There is some documentation here https://testrtc.com/webrtc-internals-documentation/ and while trying to remember that link I just came across https://chrome.google.com/webstore/detail/analyzertc-visuali... which looks promising to make the internals data more usable.
The gap between webm and zoom proprietary scalable codec still makes or breaks a call.
I've seen news of av1 working in real time up to 720p but I haven't tried it myself yet.
That could make a difference for the open web.
Disclosure: I edited the web.dev announcement
Hopefully over time it will become more accessible.
It is meant to be relatively low level. It's like WebGL, in order to draw a simple square on the canvas it takes likes 50 lines of code just to bind attributes to buffers and stuff, link, compile your shaders and execute the program on the GPU. It takes 3 lines with Three.js.

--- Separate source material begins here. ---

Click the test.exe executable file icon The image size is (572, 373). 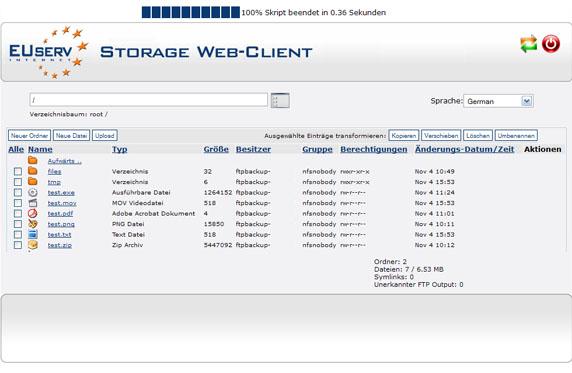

You are probably not meant to use it directly if you don't know the domain, but use a library.
So I'd argue that if every single WebAPI was like that, the web would have been a failure.
At the same time, it's also a great playground if you INTEND to learn some things that can be useful OUTSIDE the browser. For instance, WebGL knowledge can be directly transferred to any OPENGL application, because the API is similar to C or C++ version of it.
Partly because it's intended to be a really, really flexible API, the abstractions are pretty leaky. You end up learning a lot about video codecs, UDP and RTP networking, and browser implementation details as you build out WebRTC applications!
(I'm the cofounder Daily.co of a YC company that tries to make WebRTC "just a few lines of code" for common use cases, and to be the best possible application-level APIs and global infrastructure for advanced developers.)
Though some people here seem to complain about no audio or no video...I have to say once we got it working it kept working. Sometimes the websocket we used for signalling dropped it's connection but the video call kept on trucking on some really bad WiFi!
Having said that, it's an absolute nightmare of an API that should probably be re-done from scratch.
Multiple independent protocol implementations exist (and the protocol part was handled at IETF, through their processes), so interoperability on protocol level has been shown even if browsers happened to pick the same one.
The W3C spec describes the wrapping JS APIs, sufficiency of that spec has been shown by the browsers independently building those layers around a WebRTC library. Especially given the working real-world use WebRTC already has it those two layers combined are a good argument that the spec is suitable.
Is it possible to avoid the signal server in some way? So we can have true p2p network inside a browser directly.
Specifically, you need to construct an object that kind of looks like an SDP message and pass it into the API; the demo applications generally get this from a signalling server, but you can make it based on whatever input you want.
Is there a way to further strip down the long-ass sha-256 fingerprint? A 6 digit pin should be sufficient for communications inside a LAN.
It is a trade off as this would also prevent applications like snapdrop.net working in the local network.
I understand that backwards compatibility is very important, but this adds to technical debt.
As often happens with wars, though, the outcome in 2014 wasn't enough to permanently settle the matter, and there was a further outbreak of fighting later between VP9 and HEVC. More recently, some are saying that the Codec Wars are back, with the arrival of AV1 as a contender.
For beefier machines VP8 works great, and you don't need to worry about cost. For IoT/Embedded space you usually just get H264 (from a hardware encoder). If we didn't have both I think it would shut out a lot of interesting use cases.